SolrCloud查询源码分析以及通信机制



首先需要了解Callable Future CompletionService 这几个类 的并发编程
简单来说,poll()是 (非阻塞)或 take(阻塞)
非阻塞的意思是,如果main thread 给 子线程任务,然后子线程执行任务的同时,main thread可以继续执行,阻塞的话  main thread等子线程执行完然后才执行。

代码从SearchHandler类开始看:
SearchHandler is the class name of a Request Handler that responds to search requests. A SearchHandler is usually registered in solrconfig.xml with the name "/select", and with a variety of other names for demonstration purposes.
SearchHandler是解决查询请求的类的名字。一个SearchHandler通常在solrconfig.xml使用名字“/select”和其他解释性的变量名来注册。
来源: >
 再看一个概念:SearchComponent:

All of the logic that drives the SearchHandler comes from SearchComponents. If no components are explicitly declared in the request handler config the the defaults are used. They are:

  • "query" (usually QueryComponent)

  • "facet" (usually FacetComponent)

  • "mlt" (usually MoreLikeThisComponent)

  • "highlight" (usually HighlightComponent)

  • "stats" (usually StatsComponent)

  • "debug" (usually DebugComponent)


驱动SearchHandler的逻辑都来自SearchComponents,如果没有components被显式地在Request handler声明,那么会使用默认配置。

挑战题 A:
按这篇 SolrCloud 查询文章的说法，SearchHandler 通常在 solrconfig.xml 里用什么名字注册？
挑战题 B:
把这篇 SolrCloud 查询文章中从“SolrCloud查询源码分析以及通信机制”开始、到“for demonstration purposes.”结束的那段原样照抄一遍。
这些记录跟这里的内容没有关系。

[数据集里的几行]
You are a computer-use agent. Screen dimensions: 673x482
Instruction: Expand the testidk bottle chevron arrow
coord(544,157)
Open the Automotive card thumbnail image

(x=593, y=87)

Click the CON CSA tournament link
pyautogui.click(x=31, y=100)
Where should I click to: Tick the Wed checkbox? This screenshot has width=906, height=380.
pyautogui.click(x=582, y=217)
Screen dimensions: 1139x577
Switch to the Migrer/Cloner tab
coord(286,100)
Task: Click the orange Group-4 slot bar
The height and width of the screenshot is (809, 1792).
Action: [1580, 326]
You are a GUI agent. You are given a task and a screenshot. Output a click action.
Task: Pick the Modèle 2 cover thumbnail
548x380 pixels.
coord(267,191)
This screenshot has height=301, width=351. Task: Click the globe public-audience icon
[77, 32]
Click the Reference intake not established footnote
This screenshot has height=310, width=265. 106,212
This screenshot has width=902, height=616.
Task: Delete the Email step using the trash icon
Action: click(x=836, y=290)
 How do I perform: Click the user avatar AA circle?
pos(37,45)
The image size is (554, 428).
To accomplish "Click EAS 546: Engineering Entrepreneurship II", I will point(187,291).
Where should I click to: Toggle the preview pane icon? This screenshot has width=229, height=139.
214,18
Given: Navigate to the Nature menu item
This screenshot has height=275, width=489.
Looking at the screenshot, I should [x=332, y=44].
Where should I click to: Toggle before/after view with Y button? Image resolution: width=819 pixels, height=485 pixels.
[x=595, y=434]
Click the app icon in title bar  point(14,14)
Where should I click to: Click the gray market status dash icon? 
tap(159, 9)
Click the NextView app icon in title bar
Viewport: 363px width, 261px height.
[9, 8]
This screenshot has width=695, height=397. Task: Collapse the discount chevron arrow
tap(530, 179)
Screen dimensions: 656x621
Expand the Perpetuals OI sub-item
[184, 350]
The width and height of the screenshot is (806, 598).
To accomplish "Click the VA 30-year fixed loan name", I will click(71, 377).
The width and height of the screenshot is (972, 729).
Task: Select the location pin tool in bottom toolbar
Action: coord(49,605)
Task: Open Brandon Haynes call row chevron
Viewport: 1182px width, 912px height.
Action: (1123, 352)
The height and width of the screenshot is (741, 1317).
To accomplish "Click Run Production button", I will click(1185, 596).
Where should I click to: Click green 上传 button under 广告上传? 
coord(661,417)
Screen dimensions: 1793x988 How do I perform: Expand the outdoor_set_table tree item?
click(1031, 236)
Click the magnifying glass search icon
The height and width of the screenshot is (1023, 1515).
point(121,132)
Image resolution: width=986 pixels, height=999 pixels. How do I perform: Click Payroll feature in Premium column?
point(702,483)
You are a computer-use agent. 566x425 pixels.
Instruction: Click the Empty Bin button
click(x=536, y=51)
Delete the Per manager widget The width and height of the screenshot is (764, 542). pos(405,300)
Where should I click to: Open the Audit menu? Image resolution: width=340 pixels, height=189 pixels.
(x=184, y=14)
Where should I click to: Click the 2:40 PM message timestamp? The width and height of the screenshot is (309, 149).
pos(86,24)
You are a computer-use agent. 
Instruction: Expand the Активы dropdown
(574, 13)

练习结果 A:
通常用“/select”这个名字注册。

练习结果 B:
SolrCloud查询源码分析以及通信机制



首先需要了解Callable Future CompletionService 这几个类 的并发编程
简单来说,poll()是 (非阻塞)或 take(阻塞)
非阻塞的意思是,如果main thread 给 子线程任务,然后子线程执行任务的同时,main thread可以继续执行,阻塞的话  main thread等子线程执行完然后才执行。

代码从SearchHandler类开始看:
SearchHandler is the class name of a Request Handler that responds to search requests. A SearchHandler is usually registered in solrconfig.xml with the name "/select", and with a variety of other names for demonstration purposes.